= Thomas R. Metcalf =

American historian (1934–2026)

Thomas R. Metcalf (May 31, 1934 – June 18, 2026) was an American historian of South Asia, especially colonial India, and of the British Empire. Metcalf was the Emeritus Sarah Kailath Professor of India Studies and professor of history at the University of California, Berkeley. He was the author of Imperial Connections: India in the Indian Ocean Arena, 1860-1920 (2008), A Concise History of Modern India (with Barbara Metcalf, 2006), Forging the Raj: Essays on British India in the Heyday of Empire (2005), Ideologies of the Raj (1997), and other books on the history of colonial India.

Metcalf was educated at Amherst College, the University of Cambridge and Harvard University. He completed his doctoral research at Harvard, with supervision from David Owen. His dissertation was written up for publication as a book, The aftermath of revolt: India, 1857-1870, published in 1964.

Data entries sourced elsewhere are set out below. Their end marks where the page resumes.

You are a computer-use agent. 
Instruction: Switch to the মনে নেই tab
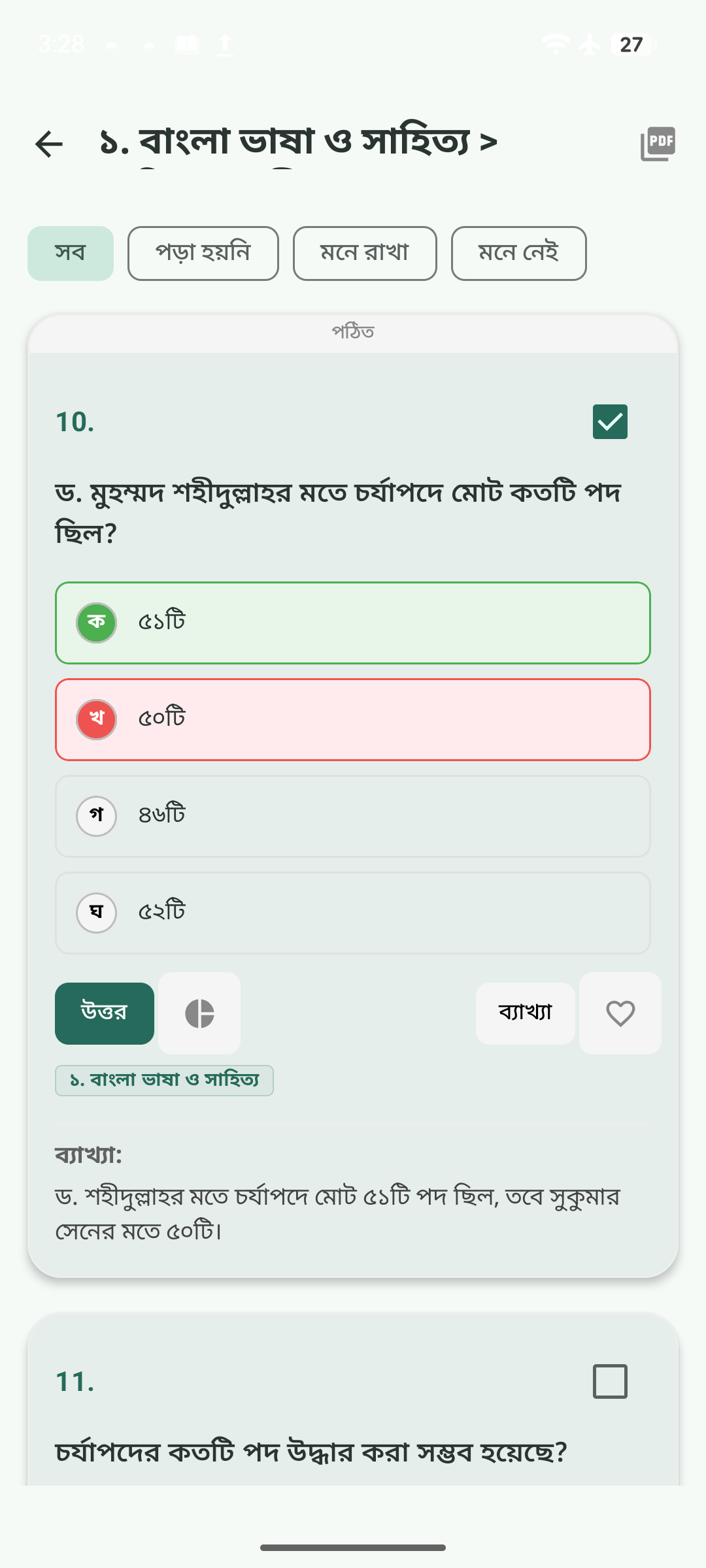[518, 253]
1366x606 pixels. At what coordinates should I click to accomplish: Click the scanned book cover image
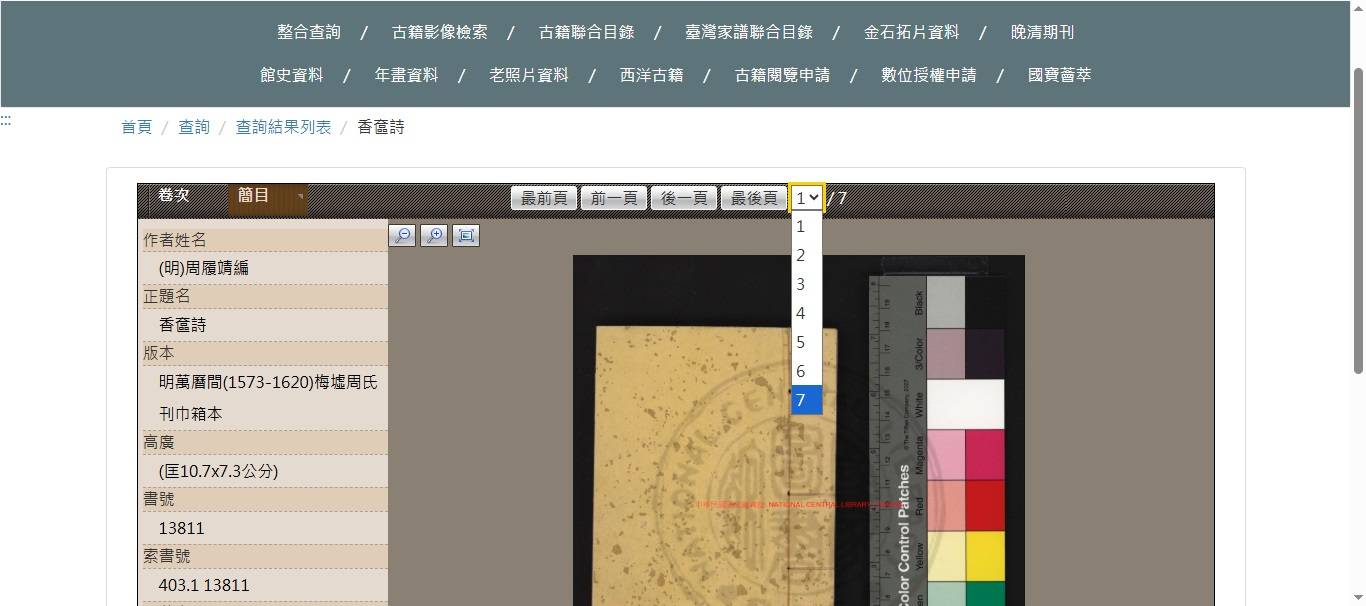(x=715, y=460)
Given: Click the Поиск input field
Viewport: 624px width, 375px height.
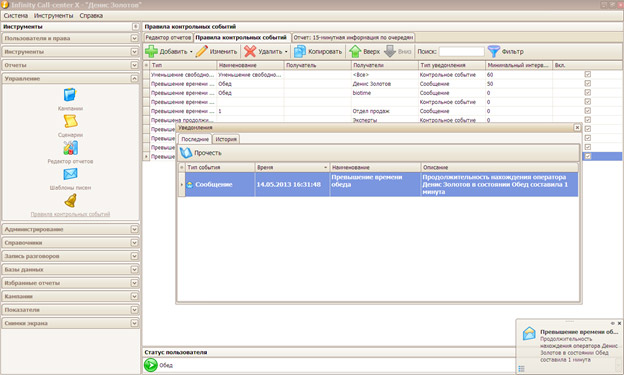Looking at the screenshot, I should pos(462,51).
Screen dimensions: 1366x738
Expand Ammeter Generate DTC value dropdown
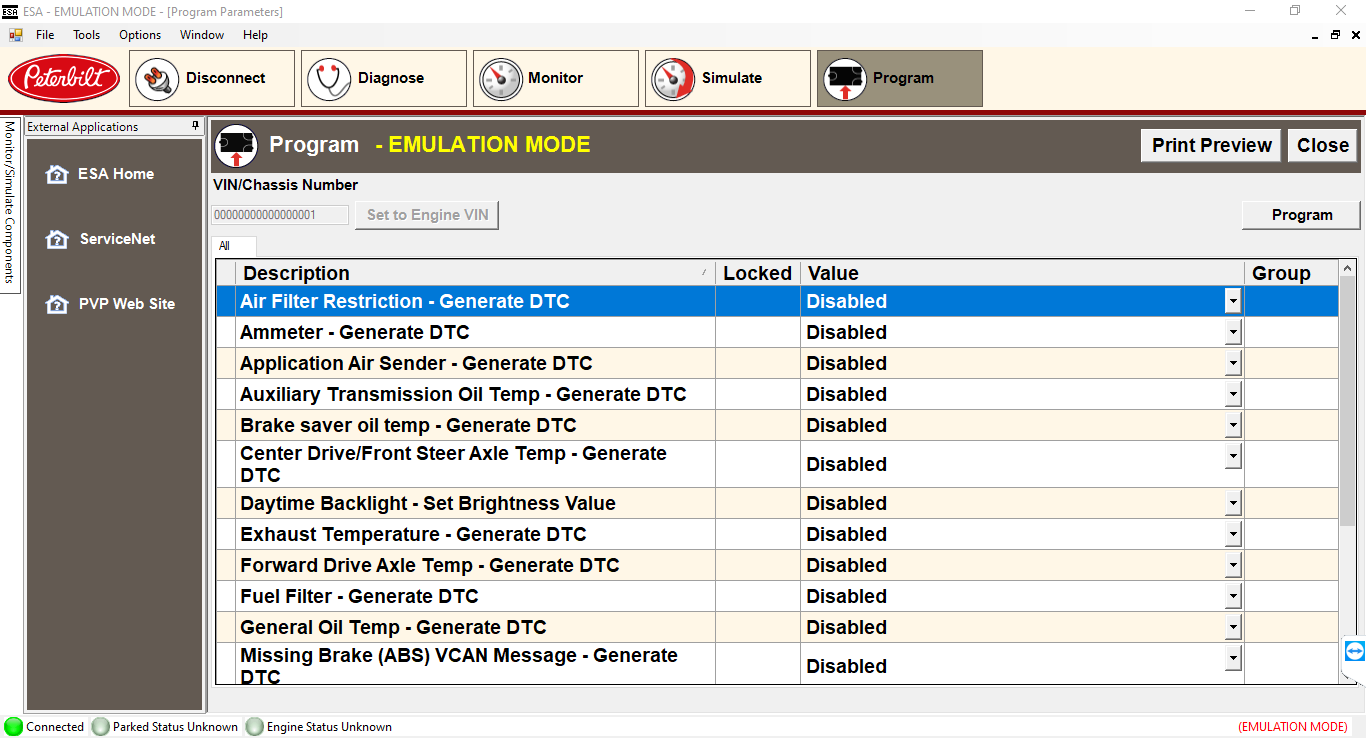click(x=1233, y=333)
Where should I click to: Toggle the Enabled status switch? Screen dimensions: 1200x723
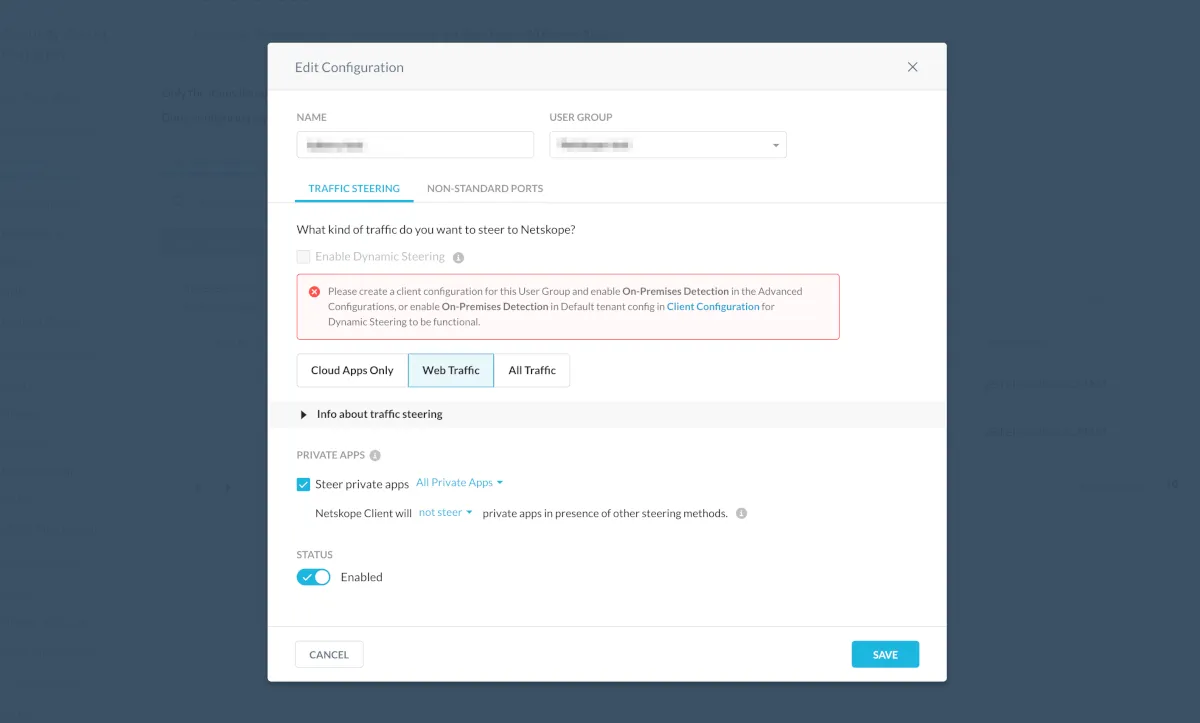(x=314, y=577)
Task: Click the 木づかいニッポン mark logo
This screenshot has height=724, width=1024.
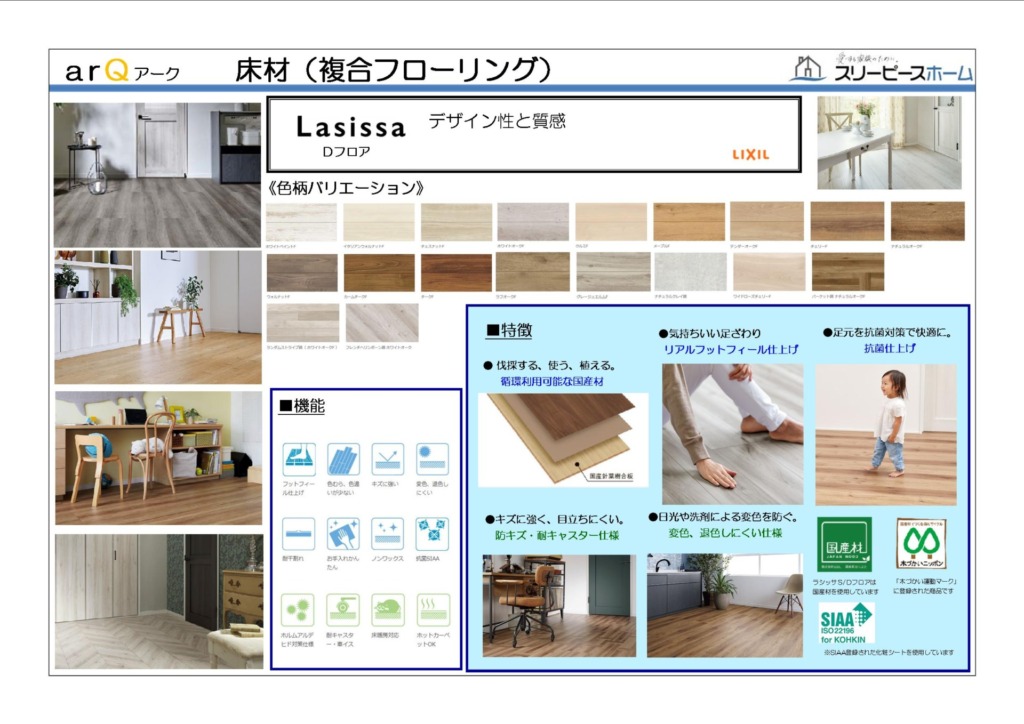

Metcalf was married to historian Barbara D. Metcalf, who survives him. Metcalf died June 18, 2026, at the age of 92.

==Selected bibliography==
- Metcalf, Thomas R. (2008). "Imperial Connections: India in the Indian Ocean Arena, 1860-1920"
- Metcalf, Barbara (2006). "A Concise History of Modern India (Cambridge Concise Histories)"
- Metcalf, Thomas R. (2005). "Forging the Raj: Essays on British India in the Heyday of Empire"
- Metcalf, Thomas R. (1997). "Ideologies of the Raj"
- Metcalf, Thomas R. (1991). "The Aftermath of Revolt India, 1857-1870"
- Metcalf, Thomas R. (1989). "An Imperial Vision: Indian Architecture and Britain's Raj"
- Metcalf, Thomas R. (1979). "Land, Landlords, and the British Raj: Northern India in the Nineteenth Century"
- Metcalf, Thomas R. (1964). The aftermath of revolt: India, 1857-1870. Princeton University Press. ISBN 978-1-4008-7664-8.